**Given problem**
Reproduce the stretch of material from the line containing "This screenshot has width=1907, height=965." through the line containing "point(470,957)", swapping "date label" for "date text" and keeping everything else the same. Leave out the pictures.

**Supplied data**
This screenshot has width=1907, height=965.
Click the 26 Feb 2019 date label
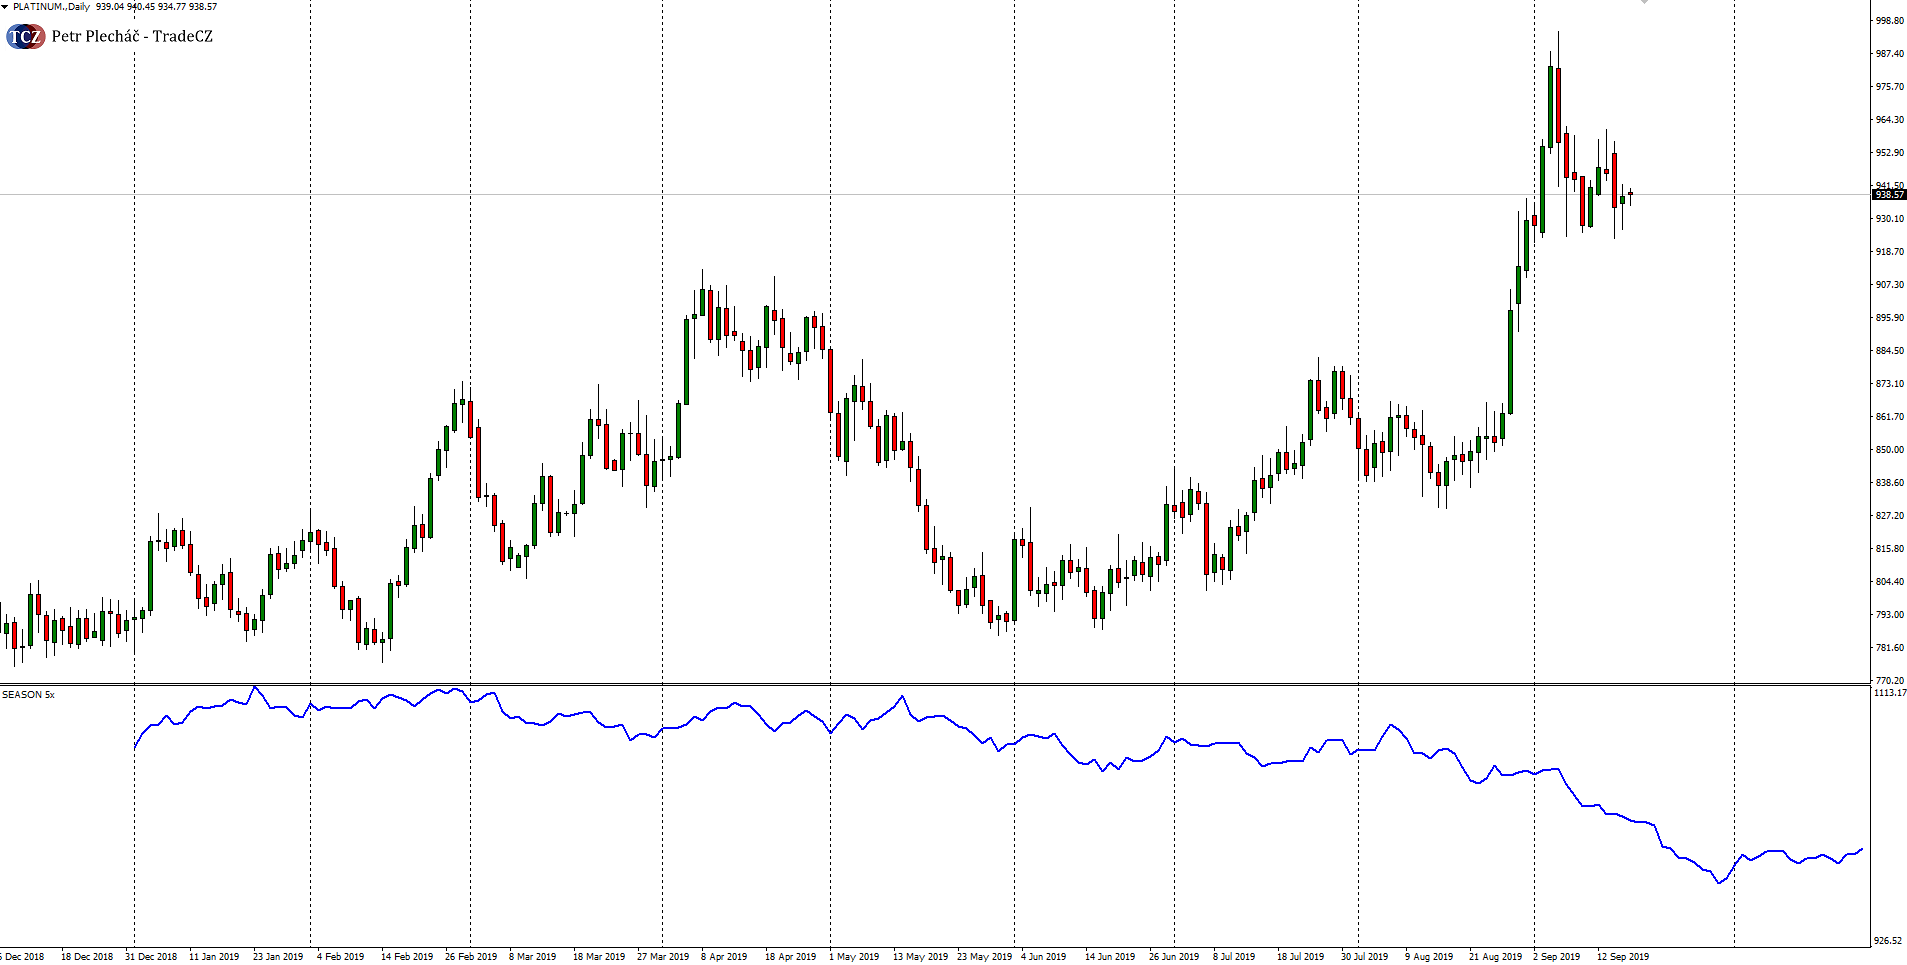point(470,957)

--

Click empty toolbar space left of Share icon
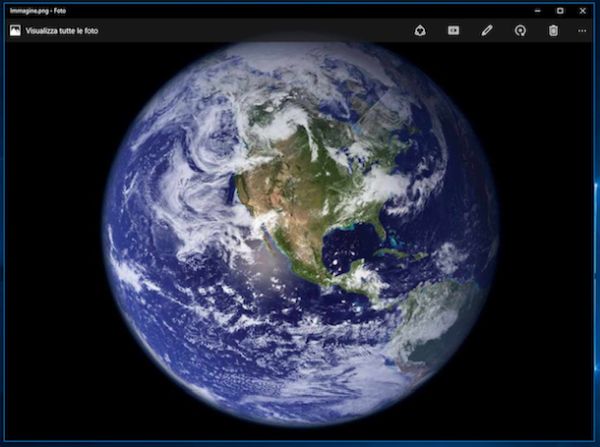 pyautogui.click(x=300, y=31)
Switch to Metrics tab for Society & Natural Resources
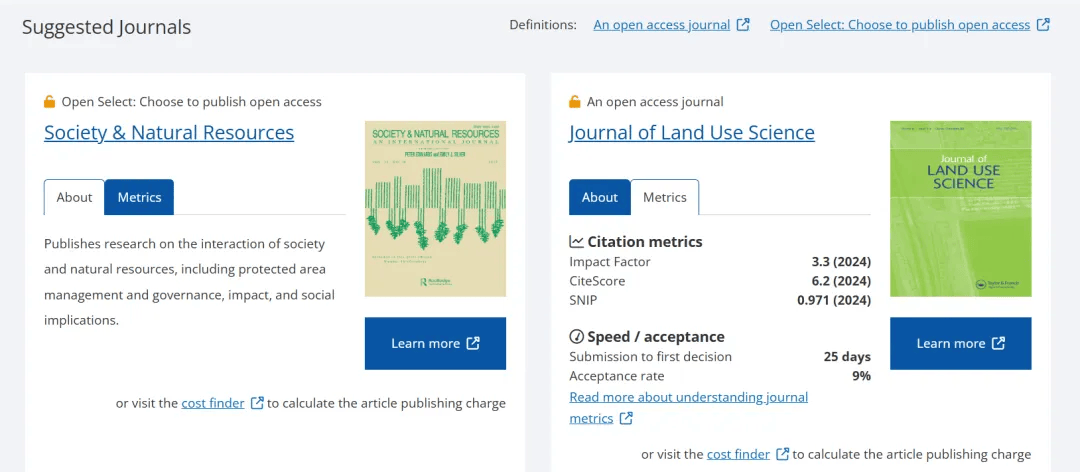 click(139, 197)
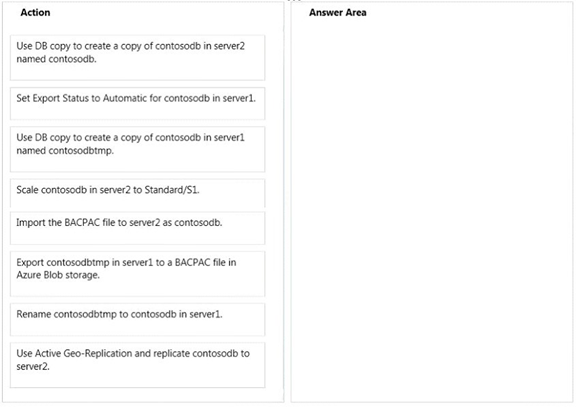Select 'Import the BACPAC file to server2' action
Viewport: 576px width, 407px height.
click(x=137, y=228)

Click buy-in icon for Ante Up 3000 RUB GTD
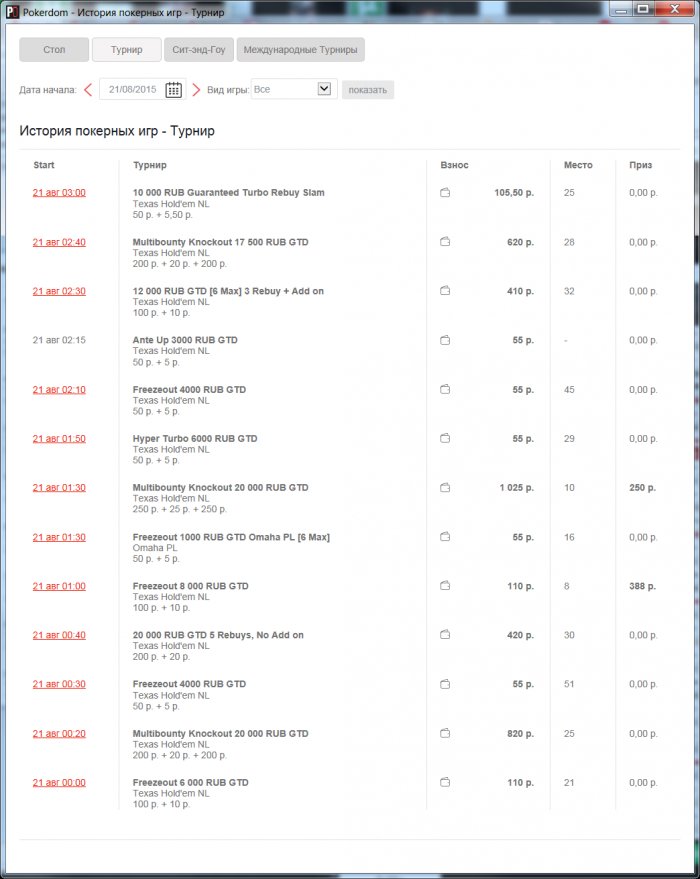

--

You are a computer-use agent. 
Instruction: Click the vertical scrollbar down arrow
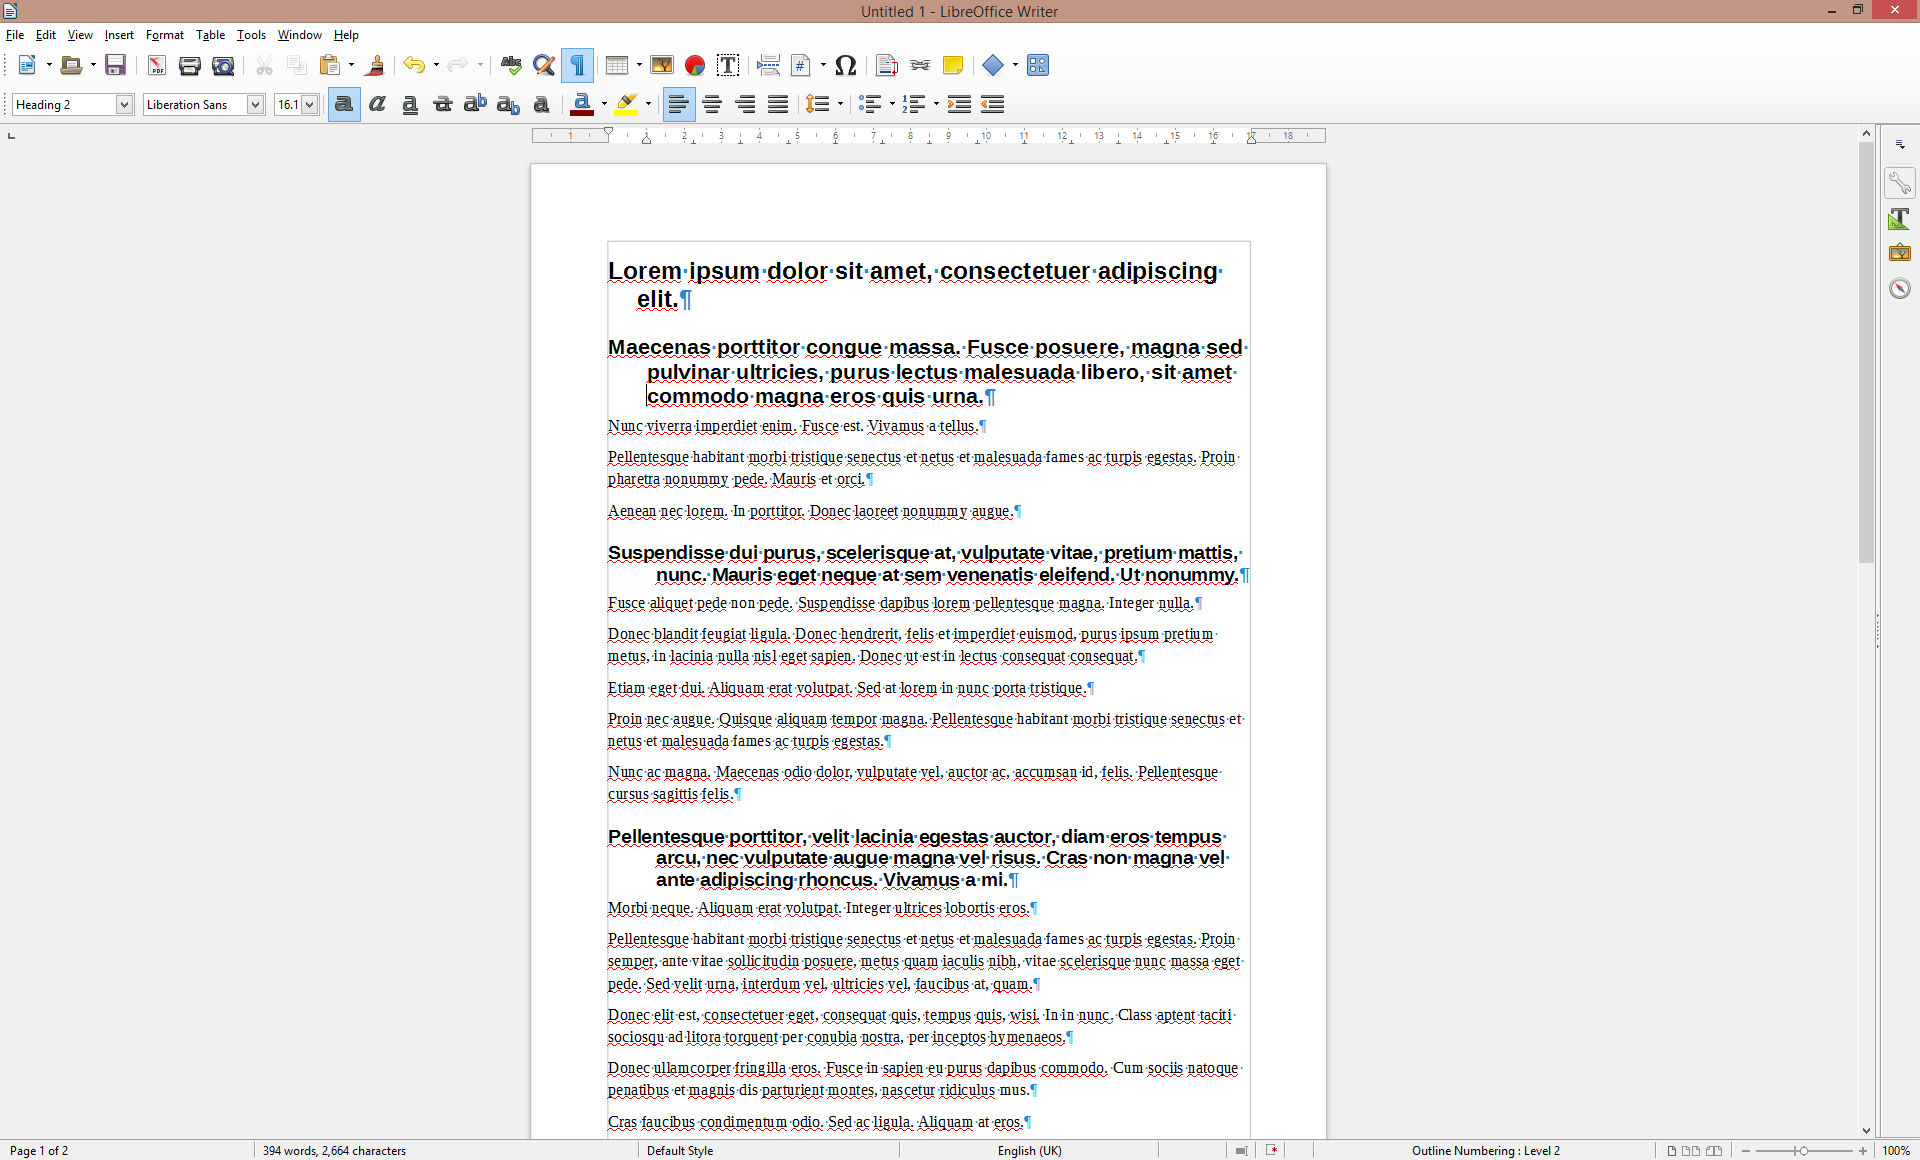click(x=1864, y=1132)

**Result for this task**
This screenshot has width=1907, height=965.
Click the 26 Feb 2019 date text
point(470,957)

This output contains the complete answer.